## PROBLEM TO WORK ON
Print the listing in full, with no character changed.

## RECORDS FOR PROCESSING
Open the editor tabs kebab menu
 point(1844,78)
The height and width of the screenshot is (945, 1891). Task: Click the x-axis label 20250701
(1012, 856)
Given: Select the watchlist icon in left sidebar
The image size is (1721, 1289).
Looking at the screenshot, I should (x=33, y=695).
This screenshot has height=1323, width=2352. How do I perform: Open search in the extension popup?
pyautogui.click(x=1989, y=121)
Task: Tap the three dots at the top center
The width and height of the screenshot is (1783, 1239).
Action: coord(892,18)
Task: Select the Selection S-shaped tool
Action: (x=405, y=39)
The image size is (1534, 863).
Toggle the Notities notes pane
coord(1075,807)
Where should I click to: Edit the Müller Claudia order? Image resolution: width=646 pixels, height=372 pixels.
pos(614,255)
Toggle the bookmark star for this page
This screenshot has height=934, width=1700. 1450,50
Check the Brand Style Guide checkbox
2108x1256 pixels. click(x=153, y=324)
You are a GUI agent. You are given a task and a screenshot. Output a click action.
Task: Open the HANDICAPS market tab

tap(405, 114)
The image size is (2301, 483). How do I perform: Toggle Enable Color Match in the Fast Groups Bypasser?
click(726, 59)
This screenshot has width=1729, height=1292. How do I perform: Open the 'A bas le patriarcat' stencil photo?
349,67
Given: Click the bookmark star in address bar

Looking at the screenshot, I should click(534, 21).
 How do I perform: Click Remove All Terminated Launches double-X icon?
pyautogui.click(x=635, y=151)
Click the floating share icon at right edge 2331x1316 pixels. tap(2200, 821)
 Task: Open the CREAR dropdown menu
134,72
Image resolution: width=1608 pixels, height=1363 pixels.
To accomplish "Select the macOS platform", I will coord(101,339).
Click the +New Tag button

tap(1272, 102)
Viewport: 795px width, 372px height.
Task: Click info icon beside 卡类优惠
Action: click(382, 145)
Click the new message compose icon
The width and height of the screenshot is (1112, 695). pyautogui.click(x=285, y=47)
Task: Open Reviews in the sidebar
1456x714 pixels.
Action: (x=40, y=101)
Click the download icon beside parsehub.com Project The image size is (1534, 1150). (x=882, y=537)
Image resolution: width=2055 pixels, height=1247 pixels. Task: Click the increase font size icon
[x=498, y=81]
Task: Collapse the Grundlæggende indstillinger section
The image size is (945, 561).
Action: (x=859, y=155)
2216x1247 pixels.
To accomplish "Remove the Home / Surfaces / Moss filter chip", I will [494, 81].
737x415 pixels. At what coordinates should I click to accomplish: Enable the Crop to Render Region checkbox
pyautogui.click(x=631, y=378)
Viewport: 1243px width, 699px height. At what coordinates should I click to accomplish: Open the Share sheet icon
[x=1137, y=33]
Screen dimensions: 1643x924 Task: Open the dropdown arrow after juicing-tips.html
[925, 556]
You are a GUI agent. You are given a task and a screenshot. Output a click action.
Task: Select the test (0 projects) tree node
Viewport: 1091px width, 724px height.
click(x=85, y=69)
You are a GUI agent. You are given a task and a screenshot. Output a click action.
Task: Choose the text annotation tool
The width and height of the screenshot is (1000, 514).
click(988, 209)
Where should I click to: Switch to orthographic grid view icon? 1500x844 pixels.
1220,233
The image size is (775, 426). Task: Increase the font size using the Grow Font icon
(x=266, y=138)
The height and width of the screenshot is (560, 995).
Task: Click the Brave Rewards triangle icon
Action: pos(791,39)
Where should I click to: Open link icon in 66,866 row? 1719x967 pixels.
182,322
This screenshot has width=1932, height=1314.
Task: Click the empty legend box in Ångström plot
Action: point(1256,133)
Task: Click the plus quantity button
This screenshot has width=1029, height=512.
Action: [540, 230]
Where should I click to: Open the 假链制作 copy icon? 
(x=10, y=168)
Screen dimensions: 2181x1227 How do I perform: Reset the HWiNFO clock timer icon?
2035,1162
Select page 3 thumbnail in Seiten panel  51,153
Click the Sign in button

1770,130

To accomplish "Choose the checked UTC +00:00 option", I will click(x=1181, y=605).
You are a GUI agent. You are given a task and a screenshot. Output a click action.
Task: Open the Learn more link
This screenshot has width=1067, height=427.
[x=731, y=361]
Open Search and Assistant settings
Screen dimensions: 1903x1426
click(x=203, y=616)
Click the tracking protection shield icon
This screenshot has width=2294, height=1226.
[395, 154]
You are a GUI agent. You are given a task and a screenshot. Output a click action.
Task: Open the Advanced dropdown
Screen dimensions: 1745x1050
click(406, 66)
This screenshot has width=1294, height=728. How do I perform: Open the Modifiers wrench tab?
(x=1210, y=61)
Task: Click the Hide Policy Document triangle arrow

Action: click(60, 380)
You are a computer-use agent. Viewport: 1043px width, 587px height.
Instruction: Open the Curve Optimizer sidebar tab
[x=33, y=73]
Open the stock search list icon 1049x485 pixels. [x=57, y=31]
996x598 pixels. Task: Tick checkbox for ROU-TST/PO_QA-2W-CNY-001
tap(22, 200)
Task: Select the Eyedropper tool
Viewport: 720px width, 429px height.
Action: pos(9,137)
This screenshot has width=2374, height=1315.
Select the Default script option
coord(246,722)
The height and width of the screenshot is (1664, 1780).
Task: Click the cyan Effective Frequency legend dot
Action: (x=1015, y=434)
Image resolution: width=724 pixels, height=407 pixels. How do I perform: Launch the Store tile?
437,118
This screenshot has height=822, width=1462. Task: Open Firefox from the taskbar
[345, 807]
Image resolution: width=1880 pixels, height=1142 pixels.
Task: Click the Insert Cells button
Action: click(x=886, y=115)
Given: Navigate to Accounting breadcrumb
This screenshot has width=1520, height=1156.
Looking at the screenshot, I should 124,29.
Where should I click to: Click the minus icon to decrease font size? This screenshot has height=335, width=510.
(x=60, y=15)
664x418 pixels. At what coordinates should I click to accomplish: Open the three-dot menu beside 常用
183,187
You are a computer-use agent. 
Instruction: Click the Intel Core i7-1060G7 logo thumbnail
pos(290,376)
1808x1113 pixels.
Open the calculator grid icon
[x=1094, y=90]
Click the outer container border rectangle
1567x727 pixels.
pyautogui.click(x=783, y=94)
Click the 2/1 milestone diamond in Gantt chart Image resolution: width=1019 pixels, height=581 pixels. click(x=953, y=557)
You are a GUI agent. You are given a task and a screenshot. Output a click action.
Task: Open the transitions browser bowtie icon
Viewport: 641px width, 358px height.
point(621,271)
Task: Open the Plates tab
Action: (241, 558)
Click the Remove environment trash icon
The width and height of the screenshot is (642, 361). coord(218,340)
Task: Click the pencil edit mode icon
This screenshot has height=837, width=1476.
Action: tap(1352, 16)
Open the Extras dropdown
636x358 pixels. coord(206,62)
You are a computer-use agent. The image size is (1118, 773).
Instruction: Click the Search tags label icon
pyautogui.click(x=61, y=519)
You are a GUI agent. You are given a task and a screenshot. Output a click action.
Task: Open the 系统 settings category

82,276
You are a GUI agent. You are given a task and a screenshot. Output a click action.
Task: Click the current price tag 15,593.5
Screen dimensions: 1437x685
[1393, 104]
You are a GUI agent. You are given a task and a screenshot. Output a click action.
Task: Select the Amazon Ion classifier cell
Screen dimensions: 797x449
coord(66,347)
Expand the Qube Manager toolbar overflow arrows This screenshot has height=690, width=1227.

## RESULT
Open the editor tabs kebab menu
 point(1844,78)
The height and width of the screenshot is (945, 1891). Task: Click the x-axis label 20250701
(1012, 856)
Given: Select the watchlist icon in left sidebar
The image size is (1721, 1289).
Looking at the screenshot, I should (x=33, y=695).
This screenshot has height=1323, width=2352. How do I perform: Open search in the extension popup?
pyautogui.click(x=1989, y=121)
Task: Tap the three dots at the top center
The width and height of the screenshot is (1783, 1239).
Action: coord(892,18)
Task: Select the Selection S-shaped tool
Action: (x=405, y=39)
The image size is (1534, 863).
Toggle the Notities notes pane
coord(1075,807)
Where should I click to: Edit the Müller Claudia order? Image resolution: width=646 pixels, height=372 pixels.
pos(614,255)
Toggle the bookmark star for this page
This screenshot has height=934, width=1700. 1450,50
Check the Brand Style Guide checkbox
2108x1256 pixels. click(x=153, y=324)
You are a GUI agent. You are given a task and a screenshot. Output a click action.
Task: Open the HANDICAPS market tab

tap(405, 114)
The image size is (2301, 483). How do I perform: Toggle Enable Color Match in the Fast Groups Bypasser?
click(726, 59)
This screenshot has width=1729, height=1292. How do I perform: Open the 'A bas le patriarcat' stencil photo?
349,67
Given: Click the bookmark star in address bar

Looking at the screenshot, I should click(534, 21).
 How do I perform: Click Remove All Terminated Launches double-X icon?
pyautogui.click(x=635, y=151)
Click the floating share icon at right edge 2331x1316 pixels. tap(2200, 821)
 Task: Open the CREAR dropdown menu
134,72
Image resolution: width=1608 pixels, height=1363 pixels.
To accomplish "Select the macOS platform", I will coord(101,339).
Click the +New Tag button

tap(1272, 102)
Viewport: 795px width, 372px height.
Task: Click info icon beside 卡类优惠
Action: click(382, 145)
Click the new message compose icon
The width and height of the screenshot is (1112, 695). pyautogui.click(x=285, y=47)
Task: Open Reviews in the sidebar
1456x714 pixels.
Action: (x=40, y=101)
Click the download icon beside parsehub.com Project The image size is (1534, 1150). (x=882, y=537)
Image resolution: width=2055 pixels, height=1247 pixels. Task: Click the increase font size icon
[x=498, y=81]
Task: Collapse the Grundlæggende indstillinger section
The image size is (945, 561).
Action: (x=859, y=155)
2216x1247 pixels.
To accomplish "Remove the Home / Surfaces / Moss filter chip", I will [494, 81].
737x415 pixels. At what coordinates should I click to accomplish: Enable the Crop to Render Region checkbox
pyautogui.click(x=631, y=378)
Viewport: 1243px width, 699px height. At what coordinates should I click to accomplish: Open the Share sheet icon
[x=1137, y=33]
Screen dimensions: 1643x924 Task: Open the dropdown arrow after juicing-tips.html
[925, 556]
You are a GUI agent. You are given a task and a screenshot. Output a click action.
Task: Select the test (0 projects) tree node
Viewport: 1091px width, 724px height.
click(x=85, y=69)
You are a GUI agent. You are given a task and a screenshot. Output a click action.
Task: Choose the text annotation tool
The width and height of the screenshot is (1000, 514).
click(988, 209)
Where should I click to: Switch to orthographic grid view icon? 1500x844 pixels.
1220,233
The image size is (775, 426). Task: Increase the font size using the Grow Font icon
(x=266, y=138)
The height and width of the screenshot is (560, 995).
Task: Click the Brave Rewards triangle icon
Action: pos(791,39)
Where should I click to: Open link icon in 66,866 row? 1719x967 pixels.
182,322
This screenshot has width=1932, height=1314.
Task: Click the empty legend box in Ångström plot
Action: point(1256,133)
Task: Click the plus quantity button
This screenshot has width=1029, height=512.
Action: [540, 230]
Where should I click to: Open the 假链制作 copy icon? 
(x=10, y=168)
Screen dimensions: 2181x1227 How do I perform: Reset the HWiNFO clock timer icon?
2035,1162
Select page 3 thumbnail in Seiten panel  51,153
Click the Sign in button

1770,130

To accomplish "Choose the checked UTC +00:00 option", I will click(x=1181, y=605).
You are a GUI agent. You are given a task and a screenshot. Output a click action.
Task: Open the Learn more link
This screenshot has width=1067, height=427.
[x=731, y=361]
Open Search and Assistant settings
Screen dimensions: 1903x1426
click(x=203, y=616)
Click the tracking protection shield icon
This screenshot has width=2294, height=1226.
[395, 154]
You are a GUI agent. You are given a task and a screenshot. Output a click action.
Task: Open the Advanced dropdown
Screen dimensions: 1745x1050
click(406, 66)
This screenshot has width=1294, height=728. How do I perform: Open the Modifiers wrench tab?
(x=1210, y=61)
Task: Click the Hide Policy Document triangle arrow

Action: click(60, 380)
You are a computer-use agent. Viewport: 1043px width, 587px height.
Instruction: Open the Curve Optimizer sidebar tab
[x=33, y=73]
Open the stock search list icon 1049x485 pixels. [x=57, y=31]
996x598 pixels. Task: Tick checkbox for ROU-TST/PO_QA-2W-CNY-001
tap(22, 200)
Task: Select the Eyedropper tool
Viewport: 720px width, 429px height.
Action: pos(9,137)
This screenshot has width=2374, height=1315.
Select the Default script option
coord(246,722)
The height and width of the screenshot is (1664, 1780).
Task: Click the cyan Effective Frequency legend dot
Action: (x=1015, y=434)
Image resolution: width=724 pixels, height=407 pixels. How do I perform: Launch the Store tile?
437,118
This screenshot has height=822, width=1462. Task: Open Firefox from the taskbar
[345, 807]
Image resolution: width=1880 pixels, height=1142 pixels.
Task: Click the Insert Cells button
Action: click(x=886, y=115)
Given: Navigate to Accounting breadcrumb
This screenshot has width=1520, height=1156.
Looking at the screenshot, I should 124,29.
Where should I click to: Click the minus icon to decrease font size? This screenshot has height=335, width=510.
(x=60, y=15)
664x418 pixels. At what coordinates should I click to accomplish: Open the three-dot menu beside 常用
183,187
You are a computer-use agent. 
Instruction: Click the Intel Core i7-1060G7 logo thumbnail
pos(290,376)
1808x1113 pixels.
Open the calculator grid icon
[x=1094, y=90]
Click the outer container border rectangle
1567x727 pixels.
pyautogui.click(x=783, y=94)
Click the 2/1 milestone diamond in Gantt chart Image resolution: width=1019 pixels, height=581 pixels. click(x=953, y=557)
You are a GUI agent. You are given a task and a screenshot. Output a click action.
Task: Open the transitions browser bowtie icon
Viewport: 641px width, 358px height.
point(621,271)
Task: Open the Plates tab
Action: (241, 558)
Click the Remove environment trash icon
The width and height of the screenshot is (642, 361). coord(218,340)
Task: Click the pencil edit mode icon
This screenshot has height=837, width=1476.
Action: tap(1352, 16)
Open the Extras dropdown
636x358 pixels. coord(206,62)
You are a computer-use agent. The image size is (1118, 773).
Instruction: Click the Search tags label icon
pyautogui.click(x=61, y=519)
You are a GUI agent. You are given a task and a screenshot. Output a click action.
Task: Open the 系统 settings category

82,276
You are a GUI agent. You are given a task and a screenshot. Output a click action.
Task: Click the current price tag 15,593.5
Screen dimensions: 1437x685
[1393, 104]
You are a GUI agent. You are given a task and a screenshot. Output a click action.
Task: Select the Amazon Ion classifier cell
Screen dimensions: 797x449
coord(66,347)
Expand the Qube Manager toolbar overflow arrows This screenshot has height=690, width=1227.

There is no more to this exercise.